Había en un carrusel algunos niños rígidos, con tapabocas. Me fui pedaleando por la calle de Fray Justo Santa María de Oro, bajo plátanos altísimos. Era la sombra de los veranos de antes (¿antes de qué?), y la luz inmensa de las cuatro de la tarde algo vivaz que uno hubiera querido cosechar, que no debía ser desperdiciado.

 Vi locales con las cortinas bajas, anuncios de venta y cierre definitivo, pero las mesas de los bares en la calle estaban repletas. Escuché a una mujer decirle a otra: “Ay, qué hermoso, parece Europa, con todas las mesas afuera”. Europa, pensé.

Cada vez que veo en la televisión una imagen de Madrid tengo que cambiar de canal. La lejanía se instala como inadecuación: no la soporto. ¿Podría ir? Podría ir.

 No sé qué me lo impide. A veces pienso que soy cobarde. Otras, como escribió Pessoa, que hace mucho tiempo que no soy yo. Siento indignación hacia mí misma: espero de mí una conducta que no se desarrolla. 

Mientras pedaleaba, pensé en la radio que a veces escucho cuando voy en auto. No sé cómo se llama, es paraguaya. Hablan en guaraní, una lengua taxativa, a la vez jocosa y marcial, entusiasta.

 Siempre hay algo desesperante en una lengua que no se entiende. Es como intentar resolver una ecuación sin saber matemáticas. Pero nada me hace sentir más libre que estar en un sitio que no conozco rodeada de sonidos impenetrables.

 El guaraní fue la primera lengua extranjera que escuché después de atravesar la primera frontera de mi vida, entre Argentina y Paraguay.

Hubo años en los que una frontera era algo a lo que no se llegaba fácil. Al otro lado, peligro, dioses y monstruos. 

Para mucha gente sigue siendo así. De aquel viaje a Paraguay recuerdo poco. Un calor untuoso, dorado. Las tejedoras de ñandutí, el sonido de un arpa. La dictadura de Stroessner como telón de fondo.

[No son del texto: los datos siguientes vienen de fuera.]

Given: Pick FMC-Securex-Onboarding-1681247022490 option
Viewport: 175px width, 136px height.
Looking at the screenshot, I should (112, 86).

Hacíamos esos viajes con mi familia en un camión o en una camioneta vieja. Cambiábamos de pueblo y de ciudad, azuzados por mi padre que rastreaba cosas raras, una cantante de coplas centenaria en un pueblo perdido, una mina de oro abandonada, y nos empujaba con entusiasmo al próximo destino. 

Por rutas de tierra, de barro, de ripio, por caminos de cornisa en medio de la lluvia, bajo la tormenta con los parabrisas rotos y la única guía de un mapa de papel. 

Incómodos, insolados, muchas veces perdidos. ¿De dónde salía esa necesidad de movimiento? Si nunca llegábamos al final del arcoiris.

 Mientras viajábamos, mi madre cantaba y preparaba sándwiches de jamón, como si todo estuviera bajo control en esa camioneta pobre, con dos hijos pequeños por rutas de miedo en un país en dictadura, como casi todos los que lo rodeaban. Mi padre gritaba: “¡A la aventura!”. Y allá íbamos, tragando polvo y sol y las montañas.

¿Para qué nos educan los padres, qué quieren darnos? El espolón de libertad que me legaron los míos sigue vivo en mí, pero por estos días no sé qué hacer con él. 

Andando en bicicleta recordé toda aquella despreocupación, aquel peregrinar, aquel coraje. ¿Comparaba aquellos días con estos? Comparaba aquellos días con estos.

“Dentro del reñidero en el que habrá de matar, el gallo canta himnos a la libertad porque le dieron dos travesaños donde pararse”, escribe Pessoa en El libro del desasosiego. En eso pensaba, pedaleando, patética, sobre mis dos travesaños. Y ni siquiera cantaba himnos a la libertad.